The task ▸ The full listing, exactly as written and with no images, is the expected output.

Excerpted data ▸
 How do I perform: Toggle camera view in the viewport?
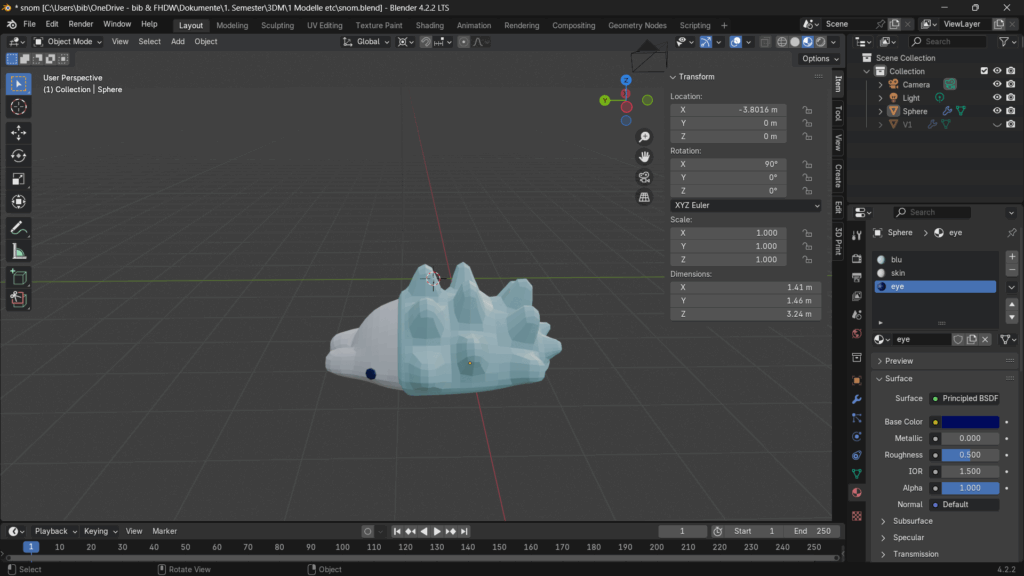tap(645, 177)
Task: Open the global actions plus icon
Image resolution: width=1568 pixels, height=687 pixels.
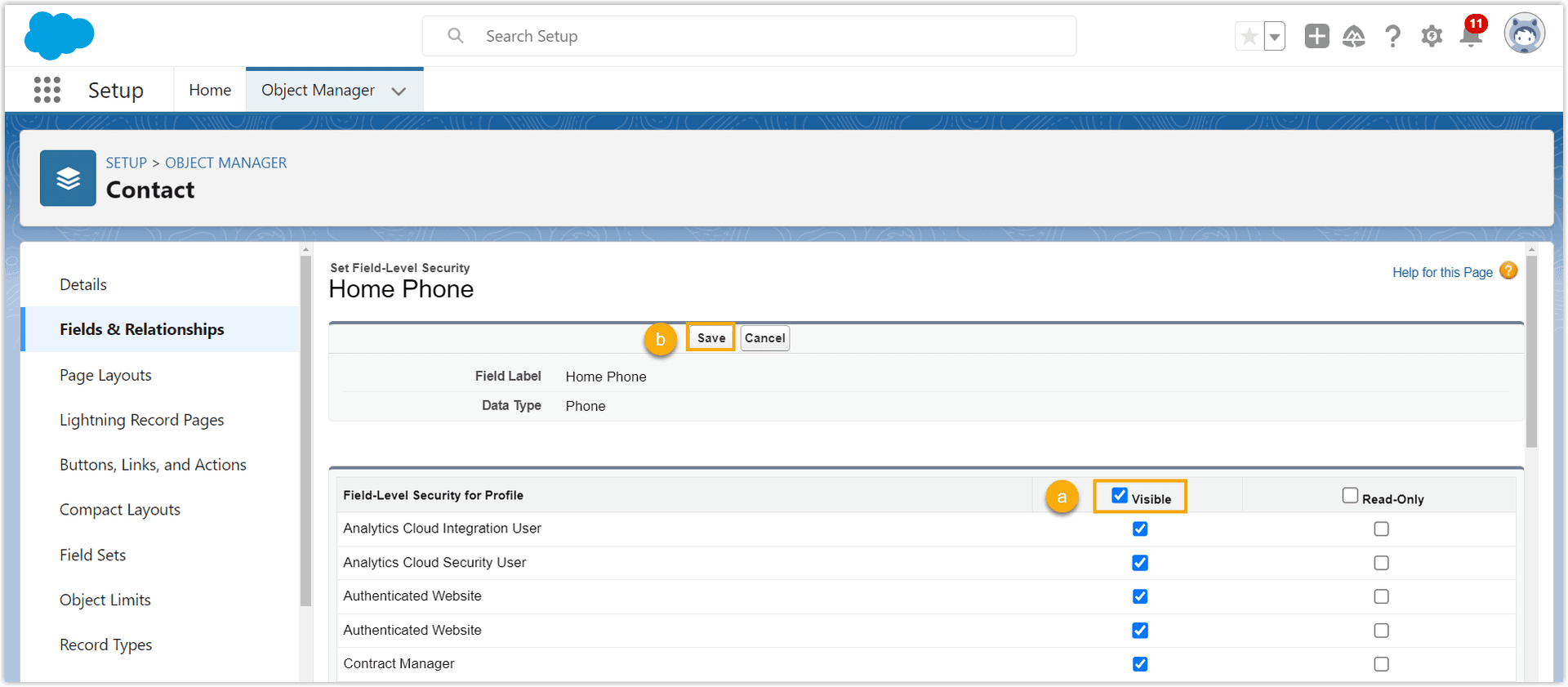Action: [x=1316, y=37]
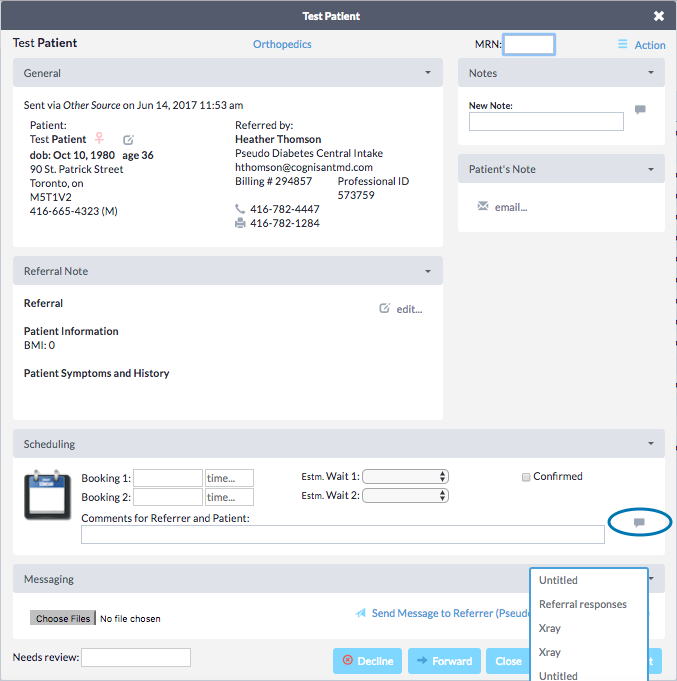
Task: Click the comment bubble icon in Scheduling
Action: click(x=639, y=523)
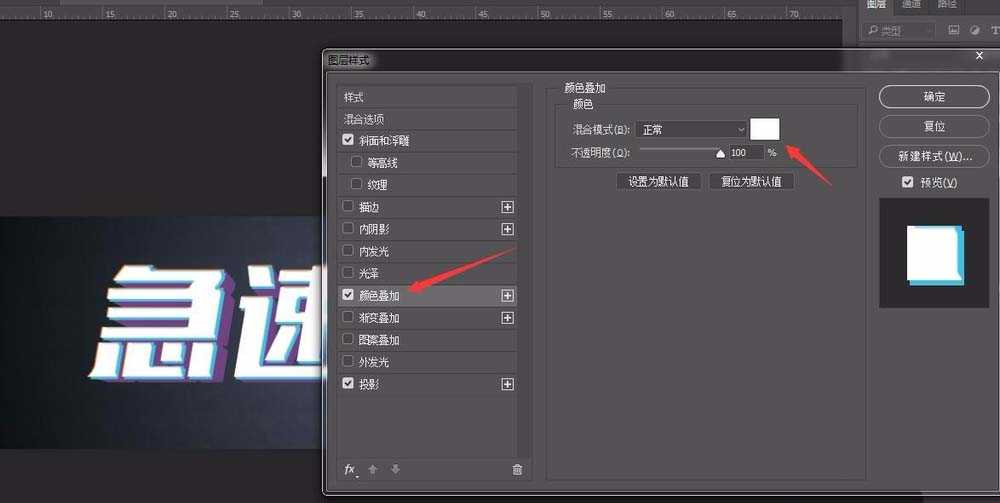Click the plus icon beside 投影

click(x=507, y=384)
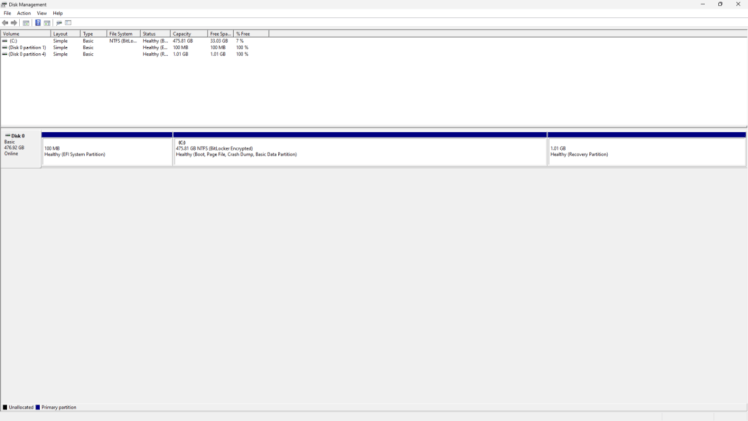Select the (Disk 0 partition 4) volume row

[27, 54]
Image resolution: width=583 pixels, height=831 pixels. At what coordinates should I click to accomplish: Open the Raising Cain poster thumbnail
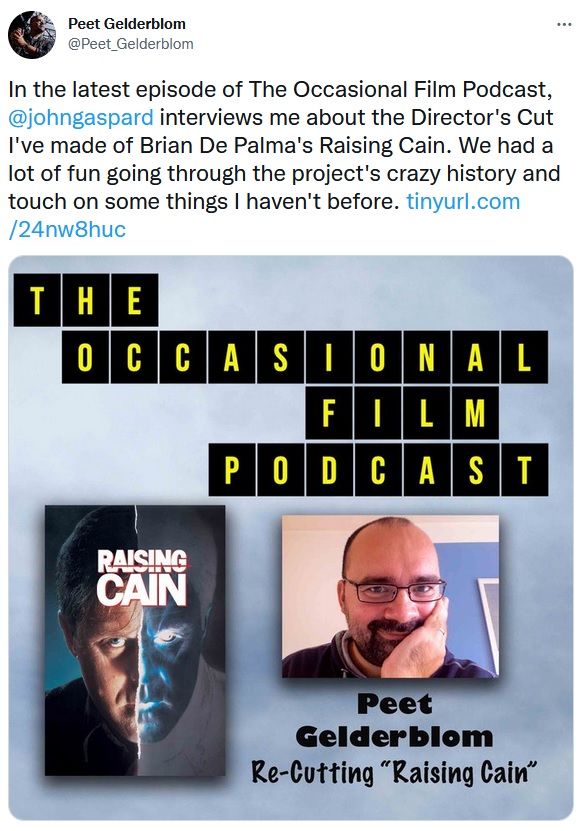point(135,640)
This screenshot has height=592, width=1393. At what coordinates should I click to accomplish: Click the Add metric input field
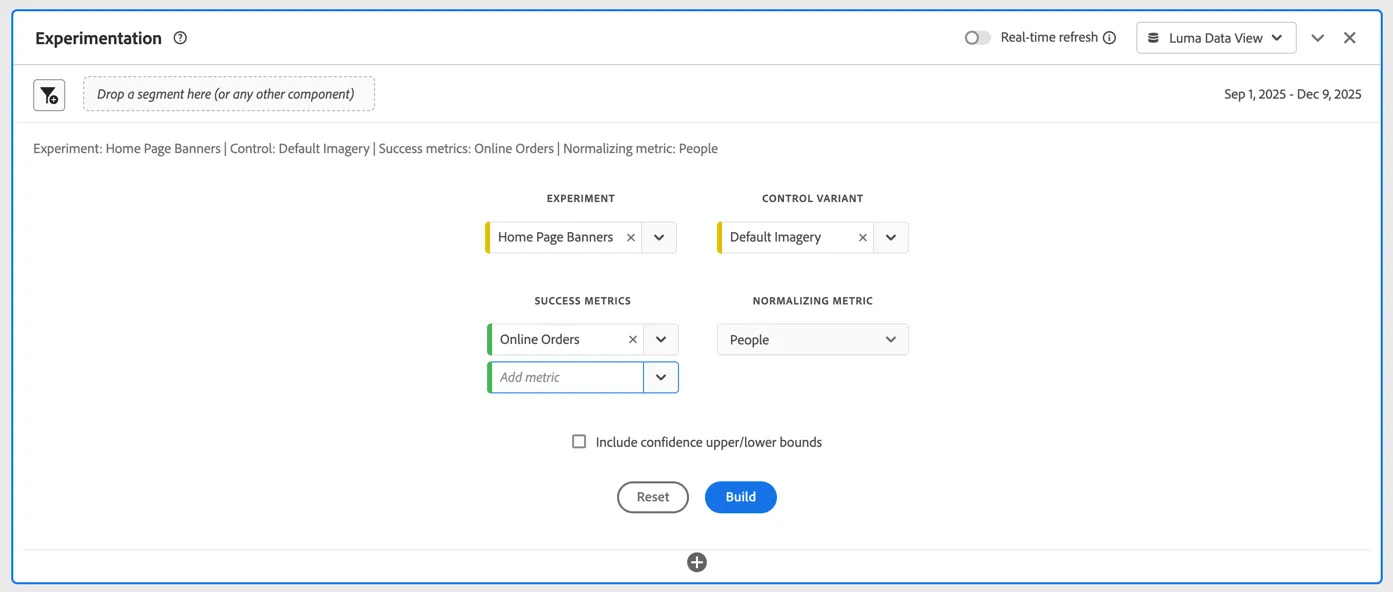(x=567, y=378)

Answer to this problem ▸
 How do I perform: Toggle camera view in the viewport?
tap(645, 177)
Task: Open the global actions plus icon
Image resolution: width=1568 pixels, height=687 pixels.
Action: [x=1316, y=37]
Task: Click the comment bubble icon in Scheduling
Action: click(x=639, y=523)
Click the plus icon beside 投影

click(x=507, y=384)
Select the (Disk 0 partition 4) volume row

[27, 54]
Image resolution: width=583 pixels, height=831 pixels. At what coordinates should I click to accomplish: Open the Raising Cain poster thumbnail
point(135,640)
This screenshot has height=592, width=1393. At what coordinates should I click to accomplish: Click the Add metric input field
(x=567, y=378)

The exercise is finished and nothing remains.